Despite the Calcutta High Court verdicts overturning her restrictions on Durga Puja in favour of a parallel Muharram procession, Banerjee knew that coddling Muslims would guarantee her victory in future Assembly and Lok Sabha elections.

She was, of course, wrong.

TMC thuggery and corruption had by now gone out of control. The BJP shrewdly used the polarisation Banerjee had herself created to grow its own vote share. The statistics are instructive. In the 2014 Lok Sabha election, the BJP’s vote share was 17.02%. In the 2019 Lok Sabha election, the BJP’s vote share shot up to 40.23%, within striking distance of the TMC’s 43.28%.

Banerjee was in effect being hoist with her own petard.

An open letter addressed to Banerjee by 46 well-known Kolkata Muslims, following the late-night harassment of model Ushoshi Sengupta by a group of Muslims, asked her to end her policy of minority appeasement that has hurt, not helped, Muslims.

It was a stinging rebuke from a community Banerjee has cynically used for political gain — and whose support she has taken for granted.

There are events in the history of nations and their provinces that can be called turning points. In Bengal, the Singur and Nandigram land agitations over a decade ago marked the beginning of the end of deranged Left rule. 

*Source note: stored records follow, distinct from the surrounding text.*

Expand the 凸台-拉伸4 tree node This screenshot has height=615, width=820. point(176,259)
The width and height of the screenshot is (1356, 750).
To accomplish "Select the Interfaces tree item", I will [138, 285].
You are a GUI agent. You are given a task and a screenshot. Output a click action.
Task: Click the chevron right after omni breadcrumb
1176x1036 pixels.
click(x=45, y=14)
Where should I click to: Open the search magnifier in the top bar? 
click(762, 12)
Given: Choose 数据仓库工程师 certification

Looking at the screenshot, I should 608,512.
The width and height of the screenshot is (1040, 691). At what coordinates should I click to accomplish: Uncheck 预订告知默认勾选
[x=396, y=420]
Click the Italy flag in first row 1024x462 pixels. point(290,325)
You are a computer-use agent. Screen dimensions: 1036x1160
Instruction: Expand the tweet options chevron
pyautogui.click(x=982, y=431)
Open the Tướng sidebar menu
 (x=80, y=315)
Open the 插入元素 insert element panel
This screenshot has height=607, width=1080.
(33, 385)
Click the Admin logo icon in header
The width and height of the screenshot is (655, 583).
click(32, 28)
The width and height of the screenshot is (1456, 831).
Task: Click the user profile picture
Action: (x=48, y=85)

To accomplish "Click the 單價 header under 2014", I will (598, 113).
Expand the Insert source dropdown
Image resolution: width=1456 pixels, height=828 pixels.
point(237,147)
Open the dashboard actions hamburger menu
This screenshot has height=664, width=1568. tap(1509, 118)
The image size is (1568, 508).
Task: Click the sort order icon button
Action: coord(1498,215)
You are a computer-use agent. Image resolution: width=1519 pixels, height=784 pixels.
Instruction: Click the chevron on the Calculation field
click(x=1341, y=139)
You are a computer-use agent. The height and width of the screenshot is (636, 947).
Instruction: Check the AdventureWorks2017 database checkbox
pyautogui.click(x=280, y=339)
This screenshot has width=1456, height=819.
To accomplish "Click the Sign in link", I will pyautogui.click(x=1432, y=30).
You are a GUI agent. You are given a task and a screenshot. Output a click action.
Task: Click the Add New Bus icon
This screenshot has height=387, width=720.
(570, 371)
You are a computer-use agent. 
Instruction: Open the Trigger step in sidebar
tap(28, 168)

The recent week-long junior doctors’ strike could prove another such event. Till the strike, Banerjee, had succeeded in blaming the BJP, Left and others for the political violence that has torn Bengal apart over the past few years. But when young medical professionals turn against you and gather nationwide support, the “outsider” bogey that Banerjee has long used as a shield is no longer credible.

Will the doctors’ agitation, however short-lived, prove a turning point in the politics of West Bengal? Three ancillary events suggest it will. 

First, the rise of the BJP as a potent political alternative could now accelerate. Bolstered by TMC defectors and a polity communalised ironically by Banerjee’s minoritism, the BJP is likely to pose a serious challenge to the TMC in the 2021 Assembly election. 

Second, the doctors' strike has alienated Bengal’s urban class — perhaps permanently — from the TMC. With the state units of the Congress and the Left worn out, the BJP could emerge as the dominant urban political force in the state.  

Third, the TMC cadre’s violence in rural Bengal has turned the poor, already reeling from the Saradha and Rose Valley chit fund scams, decisively against the TMC. 

Banerjee knows she has overplayed her hand. But arrogance, bred over eight years as the virtual potentate of West Bengal, makes it difficult for her to change track. 

The TMC’s perverse philosophy of intimidation and violence has alienated voters in both rural and urban Bengal.

In the 2021 Assembly election, they will have the opportunity to take a leaf out of the prescription junior doctors handed Mamata Banerjee — and administer a cure for Bengal’s trauma.